一方、図2bが示すように、旧制度下での希望退職年齢は実際の退職年齢とさほど変わらず、しかも、それが退職した年次と関係なく観測される、という事実も判明する。退職後、潤沢な年金収入が保障されていることがその背景にあろう。

図3は退職前の職場別にみた調査時の年金給付額と退職前の給与を比較したものであり、全体として退職前給与に対する年金が1.47倍になる。つまり、都市の年金生活者はその年金収入が退職時の給与よりも47%多いということである。退職前の職場別にみると、党政府機関や事業単位で働いた者の年金収入が際立って高いことが分かる。

実際、8割くらいの年金生活者は「年金が基本的な生活ニーズを満たせるか」という設問に対し肯定的な答えを出している。「足りない」との回答者は16.5%と少数である(図4a)。その裏返しとして退職後の再就職は全体の8.9%に留まり、8割以上の者は家事等(56.8%)やレジャー・学び(22.0%)に時間を費やす形で老後を送っている(図4b)。
「再就職」の回答者は基本的に年金収入が少ない。図4cから見て取れるように、「再就職」「元職場再雇用」と回答した者の年金月額はそれぞれ平均2170元、2779元と「レジャー・学び」「家事等」と回答した者のそれを下回る。
「年金が基本的な生活ニーズを満たせるか」に対し、「足りない」を選んだ回答者の年金は少なく、「比較的余裕ある」と回答した者の年金の4割くらいにすぎない(図4d)。

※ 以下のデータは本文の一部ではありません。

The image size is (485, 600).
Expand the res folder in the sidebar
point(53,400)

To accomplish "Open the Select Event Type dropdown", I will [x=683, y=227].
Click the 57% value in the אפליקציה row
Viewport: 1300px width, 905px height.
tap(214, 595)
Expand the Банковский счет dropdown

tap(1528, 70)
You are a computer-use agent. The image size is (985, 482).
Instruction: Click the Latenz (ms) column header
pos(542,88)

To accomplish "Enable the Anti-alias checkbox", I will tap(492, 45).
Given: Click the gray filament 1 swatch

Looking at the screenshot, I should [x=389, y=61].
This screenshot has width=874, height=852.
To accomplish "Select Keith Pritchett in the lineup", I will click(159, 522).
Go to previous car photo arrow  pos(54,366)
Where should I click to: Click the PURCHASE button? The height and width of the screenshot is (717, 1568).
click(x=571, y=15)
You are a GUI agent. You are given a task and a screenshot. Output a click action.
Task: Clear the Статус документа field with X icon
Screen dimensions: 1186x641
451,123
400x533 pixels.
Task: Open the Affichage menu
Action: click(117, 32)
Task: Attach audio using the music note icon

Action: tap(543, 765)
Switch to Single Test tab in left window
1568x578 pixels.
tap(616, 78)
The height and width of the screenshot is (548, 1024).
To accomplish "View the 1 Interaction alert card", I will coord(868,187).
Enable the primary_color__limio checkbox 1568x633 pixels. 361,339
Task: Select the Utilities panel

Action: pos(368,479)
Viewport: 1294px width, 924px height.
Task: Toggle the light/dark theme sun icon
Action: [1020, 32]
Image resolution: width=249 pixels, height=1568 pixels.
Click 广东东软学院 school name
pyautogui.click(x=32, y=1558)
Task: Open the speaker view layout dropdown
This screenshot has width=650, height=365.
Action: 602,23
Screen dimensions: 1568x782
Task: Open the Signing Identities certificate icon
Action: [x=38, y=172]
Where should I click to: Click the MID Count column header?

要するに、都市部退職者の圧倒的多数は年金だけでも基本的な生活ニーズを満たすことができている。定年後の再就職、元職場再雇用は基本的に、年金が比較的少なく、年金だけでは生活できないような者に限られる。
都市部における高齢者就職の決定要因
都市部における高齢者の就業行動または就労選択をより詳しく分析するため、ここで、CHIP2018の個票データから50-80歳の全サンプル(およそ1万人)を抽出し、調査時点での就業または非就業が個々人の属性や収入とどのように関連しているかを重回帰分析で検証する。
ここでは、就業を1、非就業を0とする従属変数を設定し、年齢、性別、政治的身分(共産党員か否か)、戸籍(農業vs非農業)、月収、教育を独立変数としたLogisticモデルを構築し、SPSSを用いて計量分析した。分析対象の平均年齢は60.0歳、男性が49.3%、共産党員が18.7%、非農業戸籍者が54.3%をそれぞれ占める。また、平均月収は2716元であり、教育水準別の分布は、小卒以下が24.7%、中卒が37.9%、高卒が20.9%、職業高校・中専卒が4.4%、大専・大学・大学院が12.1%となっている。なお、全体の就業率は48.1%(3922/8155)である。